**Aim of the exercise:**
Reproduce the listing below verbatim, keeping every line in its original order.

**Extracted entries:**
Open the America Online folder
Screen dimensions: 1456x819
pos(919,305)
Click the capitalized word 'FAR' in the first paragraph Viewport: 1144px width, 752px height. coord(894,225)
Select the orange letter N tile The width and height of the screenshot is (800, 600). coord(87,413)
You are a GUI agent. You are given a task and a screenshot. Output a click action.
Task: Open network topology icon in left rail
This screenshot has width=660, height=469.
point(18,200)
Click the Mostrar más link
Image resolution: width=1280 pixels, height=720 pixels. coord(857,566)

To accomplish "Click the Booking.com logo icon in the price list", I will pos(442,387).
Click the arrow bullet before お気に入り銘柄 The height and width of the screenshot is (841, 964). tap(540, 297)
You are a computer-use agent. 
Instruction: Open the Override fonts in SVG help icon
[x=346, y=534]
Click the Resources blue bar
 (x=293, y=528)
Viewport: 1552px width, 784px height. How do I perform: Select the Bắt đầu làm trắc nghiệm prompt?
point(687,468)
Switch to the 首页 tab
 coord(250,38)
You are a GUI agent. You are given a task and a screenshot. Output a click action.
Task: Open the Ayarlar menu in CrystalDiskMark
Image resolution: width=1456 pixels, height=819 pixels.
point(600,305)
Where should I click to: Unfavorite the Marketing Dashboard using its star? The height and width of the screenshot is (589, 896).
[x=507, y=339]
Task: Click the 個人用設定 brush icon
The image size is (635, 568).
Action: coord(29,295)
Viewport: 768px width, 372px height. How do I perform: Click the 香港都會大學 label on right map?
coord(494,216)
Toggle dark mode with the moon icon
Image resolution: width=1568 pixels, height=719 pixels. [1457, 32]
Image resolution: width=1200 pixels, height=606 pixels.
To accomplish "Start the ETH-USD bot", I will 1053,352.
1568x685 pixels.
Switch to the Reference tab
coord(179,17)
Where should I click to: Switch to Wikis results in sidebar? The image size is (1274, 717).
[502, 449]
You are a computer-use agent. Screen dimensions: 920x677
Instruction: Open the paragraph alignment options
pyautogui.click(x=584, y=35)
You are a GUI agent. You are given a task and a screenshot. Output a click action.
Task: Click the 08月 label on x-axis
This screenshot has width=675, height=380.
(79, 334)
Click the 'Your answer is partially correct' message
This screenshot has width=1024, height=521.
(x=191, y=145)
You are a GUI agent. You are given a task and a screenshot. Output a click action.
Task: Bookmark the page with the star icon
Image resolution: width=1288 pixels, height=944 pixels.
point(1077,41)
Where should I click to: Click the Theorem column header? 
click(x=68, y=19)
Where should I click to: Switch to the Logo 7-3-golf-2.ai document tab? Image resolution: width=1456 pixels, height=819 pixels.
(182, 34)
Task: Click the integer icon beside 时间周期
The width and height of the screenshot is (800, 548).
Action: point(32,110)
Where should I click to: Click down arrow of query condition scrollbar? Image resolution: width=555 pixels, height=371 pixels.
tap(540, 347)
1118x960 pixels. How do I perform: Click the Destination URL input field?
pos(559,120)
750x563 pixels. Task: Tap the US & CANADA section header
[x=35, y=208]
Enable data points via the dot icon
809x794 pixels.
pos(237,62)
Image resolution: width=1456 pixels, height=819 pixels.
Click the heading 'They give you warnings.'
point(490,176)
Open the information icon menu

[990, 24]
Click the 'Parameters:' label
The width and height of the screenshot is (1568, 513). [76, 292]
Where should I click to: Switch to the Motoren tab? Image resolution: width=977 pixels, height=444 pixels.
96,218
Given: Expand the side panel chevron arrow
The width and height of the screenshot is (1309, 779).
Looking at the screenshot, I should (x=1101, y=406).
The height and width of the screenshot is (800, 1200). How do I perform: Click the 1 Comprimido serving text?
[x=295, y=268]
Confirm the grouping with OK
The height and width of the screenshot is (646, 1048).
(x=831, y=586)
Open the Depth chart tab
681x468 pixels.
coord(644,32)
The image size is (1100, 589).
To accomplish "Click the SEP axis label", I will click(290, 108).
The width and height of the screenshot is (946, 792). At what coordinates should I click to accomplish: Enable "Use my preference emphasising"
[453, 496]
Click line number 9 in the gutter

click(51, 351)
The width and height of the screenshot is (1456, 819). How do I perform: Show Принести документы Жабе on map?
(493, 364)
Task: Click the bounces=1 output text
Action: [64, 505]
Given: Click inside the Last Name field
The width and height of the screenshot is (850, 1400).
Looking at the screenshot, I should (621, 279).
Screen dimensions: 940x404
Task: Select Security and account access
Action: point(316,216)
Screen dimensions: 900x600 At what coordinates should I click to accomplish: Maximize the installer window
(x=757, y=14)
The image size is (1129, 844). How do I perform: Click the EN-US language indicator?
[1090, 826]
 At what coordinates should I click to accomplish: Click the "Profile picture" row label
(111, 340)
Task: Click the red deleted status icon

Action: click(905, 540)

**Written solution:**
Open the America Online folder
Screen dimensions: 1456x819
pos(919,305)
Click the capitalized word 'FAR' in the first paragraph Viewport: 1144px width, 752px height. coord(894,225)
Select the orange letter N tile The width and height of the screenshot is (800, 600). coord(87,413)
You are a GUI agent. You are given a task and a screenshot. Output a click action.
Task: Open network topology icon in left rail
This screenshot has width=660, height=469.
point(18,200)
Click the Mostrar más link
Image resolution: width=1280 pixels, height=720 pixels. coord(857,566)

To accomplish "Click the Booking.com logo icon in the price list", I will pos(442,387).
Click the arrow bullet before お気に入り銘柄 The height and width of the screenshot is (841, 964). tap(540, 297)
You are a computer-use agent. 
Instruction: Open the Override fonts in SVG help icon
[x=346, y=534]
Click the Resources blue bar
 (x=293, y=528)
Viewport: 1552px width, 784px height. How do I perform: Select the Bắt đầu làm trắc nghiệm prompt?
point(687,468)
Switch to the 首页 tab
 coord(250,38)
You are a GUI agent. You are given a task and a screenshot. Output a click action.
Task: Open the Ayarlar menu in CrystalDiskMark
Image resolution: width=1456 pixels, height=819 pixels.
point(600,305)
Where should I click to: Unfavorite the Marketing Dashboard using its star? The height and width of the screenshot is (589, 896).
[x=507, y=339]
Task: Click the 個人用設定 brush icon
The image size is (635, 568).
Action: coord(29,295)
Viewport: 768px width, 372px height. How do I perform: Click the 香港都會大學 label on right map?
coord(494,216)
Toggle dark mode with the moon icon
Image resolution: width=1568 pixels, height=719 pixels. [1457, 32]
Image resolution: width=1200 pixels, height=606 pixels.
To accomplish "Start the ETH-USD bot", I will 1053,352.
1568x685 pixels.
Switch to the Reference tab
coord(179,17)
Where should I click to: Switch to Wikis results in sidebar? The image size is (1274, 717).
[502, 449]
You are a computer-use agent. Screen dimensions: 920x677
Instruction: Open the paragraph alignment options
pyautogui.click(x=584, y=35)
You are a GUI agent. You are given a task and a screenshot. Output a click action.
Task: Click the 08月 label on x-axis
This screenshot has width=675, height=380.
(79, 334)
Click the 'Your answer is partially correct' message
This screenshot has width=1024, height=521.
(x=191, y=145)
You are a GUI agent. You are given a task and a screenshot. Output a click action.
Task: Bookmark the page with the star icon
Image resolution: width=1288 pixels, height=944 pixels.
point(1077,41)
Where should I click to: Click the Theorem column header? 
click(x=68, y=19)
Where should I click to: Switch to the Logo 7-3-golf-2.ai document tab? Image resolution: width=1456 pixels, height=819 pixels.
(182, 34)
Task: Click the integer icon beside 时间周期
The width and height of the screenshot is (800, 548).
Action: point(32,110)
Where should I click to: Click down arrow of query condition scrollbar? Image resolution: width=555 pixels, height=371 pixels.
tap(540, 347)
1118x960 pixels. How do I perform: Click the Destination URL input field?
pos(559,120)
750x563 pixels. Task: Tap the US & CANADA section header
[x=35, y=208]
Enable data points via the dot icon
809x794 pixels.
pos(237,62)
Image resolution: width=1456 pixels, height=819 pixels.
Click the heading 'They give you warnings.'
point(490,176)
Open the information icon menu

[990, 24]
Click the 'Parameters:' label
The width and height of the screenshot is (1568, 513). [76, 292]
Where should I click to: Switch to the Motoren tab? Image resolution: width=977 pixels, height=444 pixels.
96,218
Given: Expand the side panel chevron arrow
The width and height of the screenshot is (1309, 779).
Looking at the screenshot, I should (x=1101, y=406).
The height and width of the screenshot is (800, 1200). How do I perform: Click the 1 Comprimido serving text?
[x=295, y=268]
Confirm the grouping with OK
The height and width of the screenshot is (646, 1048).
(x=831, y=586)
Open the Depth chart tab
681x468 pixels.
coord(644,32)
The image size is (1100, 589).
To accomplish "Click the SEP axis label", I will click(290, 108).
The width and height of the screenshot is (946, 792). At what coordinates should I click to accomplish: Enable "Use my preference emphasising"
[453, 496]
Click line number 9 in the gutter

click(51, 351)
The width and height of the screenshot is (1456, 819). How do I perform: Show Принести документы Жабе on map?
(493, 364)
Task: Click the bounces=1 output text
Action: [64, 505]
Given: Click inside the Last Name field
The width and height of the screenshot is (850, 1400).
Looking at the screenshot, I should (621, 279).
Screen dimensions: 940x404
Task: Select Security and account access
Action: point(316,216)
Screen dimensions: 900x600 At what coordinates should I click to accomplish: Maximize the installer window
(x=757, y=14)
The image size is (1129, 844). How do I perform: Click the EN-US language indicator?
[1090, 826]
 At what coordinates should I click to accomplish: Click the "Profile picture" row label
(111, 340)
Task: Click the red deleted status icon

Action: click(905, 540)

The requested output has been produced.